Doctors are testing whether they can use CRISPR to treat patients with sickle cell disease, marking the first time doctors in the United States have used the gene-editing tool to treat a genetic disorder, NPR's "Shots" reports.
About sickle cell disease
About 100,000 people in the United States have sickle cell disease. The disease mostly affects African Americans and results from a genetic defect that causes a patient's bone marrow to develop a defective protein that produces sickle-shaped blood cells. Because of their shape, the blood cells get stuck inside blood vessels and struggle to carry oxygen throughout the body, causing people who live with the disease to face a host of complications, including organ damage and infections.
Victoria Gray, 34, was born with sickle cell disease, and has struggled with multiple sickle cell complications throughout her lifetime, including damage to her heart. "It's horrible," she said. "When you can't walk or lift up a spoon to feed yourself, it gets real hard."
There is no cure for the disease, but some patients undergo bone marrow transplants as treatment. However, the transplants can be painful and cells from the transplanted bone marrow attack their bodies. It also can be difficult for patients to find a donor for the procedure.
The 'landmark' study
Gray was considering a bone marrow transplant when she came across a landmark trial testing whether CRISPR can be used to treat the genetic disease. She is the first patient to be publicly identified as involved in a study testing CRISPR as a way to treat a genetic disease, according to "Shots."
For the study, doctors are extracting bone marrow cells from sickle cell patients' blood and using CRISPR to genetically modify the cells to make them produce fetal hemoglobin, a protein produced by fetuses in the womb to provide oxygen. The patients then undergo chemotherapy to kill the cells that carrying the defective protein. Once the patients are rid of those defective cells, doctors inject the CRISPR-modified bone marrow cells into the patient.
The hope is that the fetal hemoglobin will make the blood cells "happier and healthier," Haydar Frangoul, medical director of pediatric hematology/oncology at the Sarah Cannon Research Institute in Nashville, said. And since the cells come from the patients' own bone marrow, Frangoul said they shouldn't attack the patients' bodies.

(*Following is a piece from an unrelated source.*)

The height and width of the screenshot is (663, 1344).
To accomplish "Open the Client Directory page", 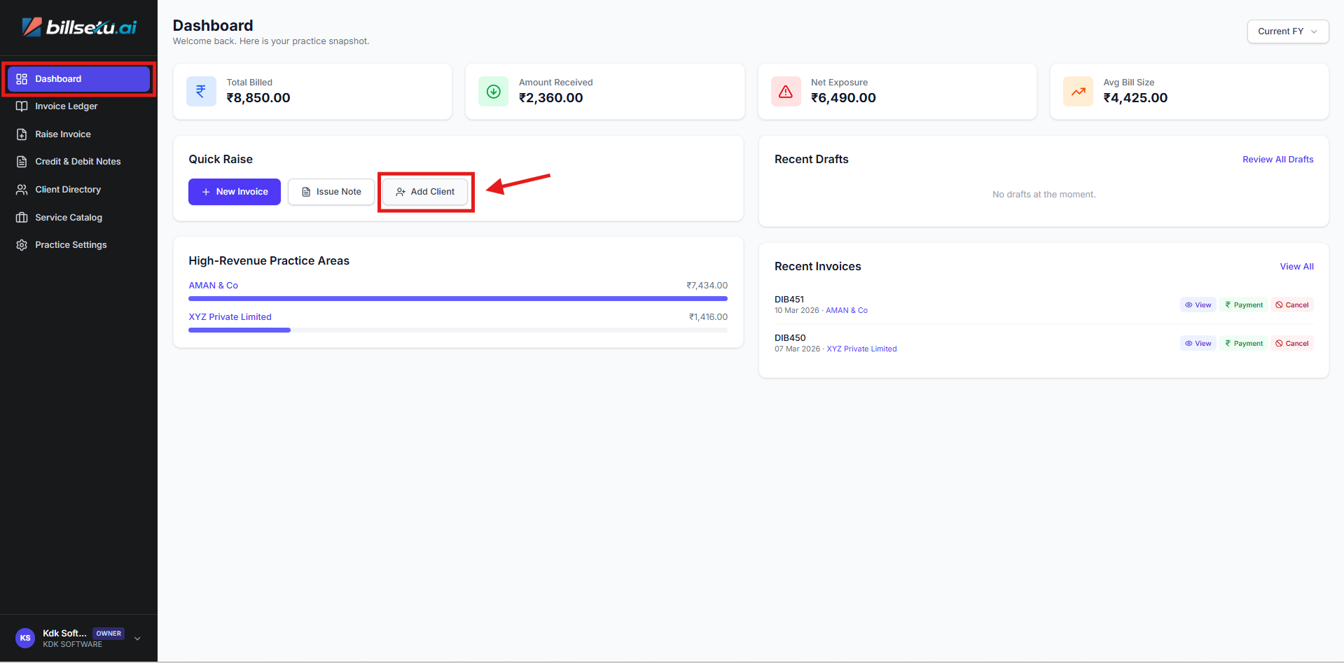I will (68, 190).
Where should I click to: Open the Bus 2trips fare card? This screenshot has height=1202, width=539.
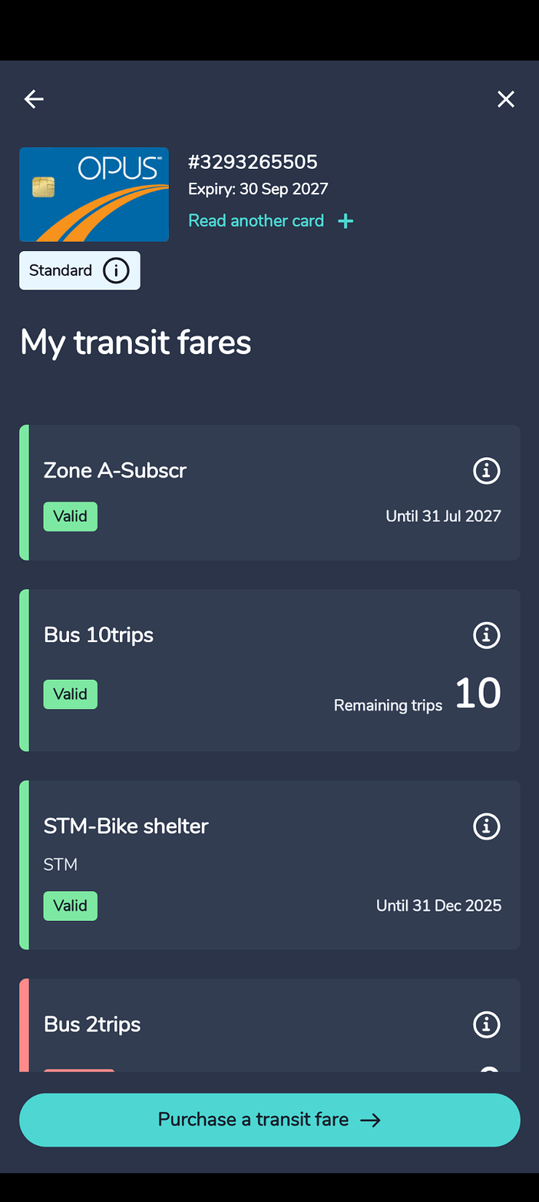[270, 1025]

The research is being conducted across eight sites in the United States, Canada, and Europe. The researchers hope to enroll up to 45 patients between the ages of 18 to 35.
It will likely take the researchers months before they can tell whether the treatment is producing enough fetal hemoglobin and maybe years determine whether the treatment is causing any improvements in patients' health, "Shots" reports.

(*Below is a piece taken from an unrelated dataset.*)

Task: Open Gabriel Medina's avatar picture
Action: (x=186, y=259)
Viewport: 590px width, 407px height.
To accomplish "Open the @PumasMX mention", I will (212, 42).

"We don't really know how much fetal hemoglobin we need to treat a patient," said Vivien Sheehan, assistant professor of pediatrics and hematology at the Baylor College of Medicine, who is not involved with the trial. "That's why it's hard to know so early whether the edited cells from CRISPR will actually be effective."
The risks vs. the benefits
The treatment could be a safer alternative to a bone marrow transplant and could help patients who are struggling to find a bone marrow donor by allowing patients to be their own donor, according to Alexis Thompson, hematology section head at the Ann and Robert H. Lurie Children's Hospital of Chicago, who is not involved in the trial
"This is a very big deal," Frangoul said. "This opens the door for many patients to potentially be treated and to have their disease modified to be mild."
Laurie Zoloth, a bioethicist at the University of Chicago said the study could also pave the way for CRISPR being used to treat other genetic diseases. For instance, the method is also being tested to treat beta thalassemia, a genetic blood disorder where the body doesn't make enough hemoglobin. "This is an exciting moment in medicine. CRISPR promises the capacity to alter the human genome and to begin to directly address genetic diseases," she said.
But Zoloth is also concerned that the sickle cell study and other CRISPR studies haven't been subjected to enough scrutiny, adding that the method should be analyzed by a panel of experts through NIH.
"This is a brand-new technology," she said. "It seems to work really well in animals and really well in culture dishes. It's completely unknown how it works in actual human beings. So there are a lot of unknowns. It might make you sicker."
Frangoul said the study is being conducted under close review by FDA. "We are very cautious about how we do this trial in a very systematic way to monitor the patients carefully for any complications related to the therapy," he said.
Patients like Gray, who were made aware of the risks, said the treatment was still "really hard and painful" at times, especially when the doctors transferred the edited cells into her body. But Gray said was relieved to have the "supercells" in her body. "This gives me hope if it gives me nothing else" (Stein, "Shots," NPR, 7/29; Nedelman/Nigam, CNN, 7/30).